The farm packages some live fish for wholesaling, and the rest is sent to Southern Foods in Greensboro for processing. From there, the fish goes to the farm’s customers, including Whole Foods, Publix and Duke’s Fuqua School of Business cafeteria.

“We don’t use steroids or hormones in the fish, so we have to be very careful where we source the baby fish from,” Valee Taylor said. “We test for all 209 carcinogens [PCBs]; we’re Whole Foods-certified. We’re one of the few fish farms that have that GAP certification,” referring to Good Agricultural Practices, voluntary audits by the U.S. Food and Drug Administration that verify that food is produced to minimize risks of microbial food safety hazards.

His pitch sounds as if it might be a family affair as well.

“We’re talking about foodicology versus pharmacology. What can we do through food to combat emergency room visits, to reduce or even cure diabetes, to lower high blood pressure, to reduce the risk of heart attack?”

The business has been a challenge. The process is not cheap.

“Our price points are higher than our foreign competitors. We can’t compete on price point. Our standards are a lot higher.”

His customers have to be willing to pay a little more. But the Taylors always have worked outside the norms of the market, and they have produced. A devastating car accident. A community divided by race and class. A business that relies on large institutions heeding their better angels.

“I have to say, I am so proud of Valee,” Hackney said. “He has lived into the big ideas that he’s had. Not everybody’s able to do that.”
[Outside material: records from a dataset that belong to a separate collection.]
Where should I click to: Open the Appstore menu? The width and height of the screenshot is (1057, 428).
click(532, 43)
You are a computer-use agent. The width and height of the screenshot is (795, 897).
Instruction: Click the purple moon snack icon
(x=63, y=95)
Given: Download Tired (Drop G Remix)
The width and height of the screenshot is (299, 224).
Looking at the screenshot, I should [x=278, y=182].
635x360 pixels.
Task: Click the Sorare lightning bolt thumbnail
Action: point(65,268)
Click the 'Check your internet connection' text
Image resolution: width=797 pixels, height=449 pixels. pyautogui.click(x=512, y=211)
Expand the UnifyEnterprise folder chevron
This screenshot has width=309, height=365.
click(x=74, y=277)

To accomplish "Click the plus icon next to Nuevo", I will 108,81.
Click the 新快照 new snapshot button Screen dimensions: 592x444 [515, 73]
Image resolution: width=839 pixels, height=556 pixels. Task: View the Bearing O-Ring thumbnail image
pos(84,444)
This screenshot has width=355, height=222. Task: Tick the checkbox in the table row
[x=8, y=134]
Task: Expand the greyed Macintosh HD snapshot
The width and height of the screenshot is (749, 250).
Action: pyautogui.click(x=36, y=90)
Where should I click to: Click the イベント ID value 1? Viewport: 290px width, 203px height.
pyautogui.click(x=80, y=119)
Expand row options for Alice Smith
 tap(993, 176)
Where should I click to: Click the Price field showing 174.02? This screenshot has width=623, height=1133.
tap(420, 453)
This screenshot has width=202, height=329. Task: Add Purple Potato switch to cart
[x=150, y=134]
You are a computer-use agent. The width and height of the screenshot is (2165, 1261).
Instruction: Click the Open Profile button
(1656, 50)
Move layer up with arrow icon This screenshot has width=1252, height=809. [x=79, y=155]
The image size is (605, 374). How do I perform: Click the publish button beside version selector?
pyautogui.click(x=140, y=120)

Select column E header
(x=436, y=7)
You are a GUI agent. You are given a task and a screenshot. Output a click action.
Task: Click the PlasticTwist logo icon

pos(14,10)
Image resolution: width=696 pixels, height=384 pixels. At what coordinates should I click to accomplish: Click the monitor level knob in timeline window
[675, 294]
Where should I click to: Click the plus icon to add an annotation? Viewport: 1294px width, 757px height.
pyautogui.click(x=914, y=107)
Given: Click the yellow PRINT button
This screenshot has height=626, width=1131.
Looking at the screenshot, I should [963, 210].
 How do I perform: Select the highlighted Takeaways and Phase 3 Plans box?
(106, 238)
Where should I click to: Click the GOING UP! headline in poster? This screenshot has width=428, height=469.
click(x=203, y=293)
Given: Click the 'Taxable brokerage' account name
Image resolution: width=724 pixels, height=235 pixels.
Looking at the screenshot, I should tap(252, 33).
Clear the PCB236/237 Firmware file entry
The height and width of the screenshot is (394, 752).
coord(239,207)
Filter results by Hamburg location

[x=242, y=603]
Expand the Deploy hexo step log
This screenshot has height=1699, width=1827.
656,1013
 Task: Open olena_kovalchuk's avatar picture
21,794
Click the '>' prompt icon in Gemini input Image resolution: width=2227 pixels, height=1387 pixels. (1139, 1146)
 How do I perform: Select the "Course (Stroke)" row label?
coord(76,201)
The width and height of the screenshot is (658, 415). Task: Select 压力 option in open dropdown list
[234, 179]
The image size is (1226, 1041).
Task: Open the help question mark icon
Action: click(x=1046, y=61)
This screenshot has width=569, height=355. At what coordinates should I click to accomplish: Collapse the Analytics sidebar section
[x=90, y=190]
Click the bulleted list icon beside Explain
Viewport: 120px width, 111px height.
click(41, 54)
Matt Dees ’01 is a writer and editor based in Durham

Pan Sauteed Tilapia with Herbed Garlic Butter

½ cup unsalted butter, softened
2 tablespoons parsley, chopped
2 cloves garlic, minced
½ teaspoon Dijon mustard
2 tablespoons fresh lemon juice
4 tilapia fillets
2 teaspoons olive oil

Salt and pepper to taste

  • Combine butter, parsley, garlic, Dijon mustard and lemon juice. Set aside.
  • Dry fish fillets and then salt and pepper liberally.
  • Add olive oil to a saute pan over medium-high heat. Cook fish, turning once during cooking, until fish is cooked through and flaking.
  • Add a dollop of the butter mixture to the pan and allow to melt and coat fillets. Serve fish topped with pan drippings.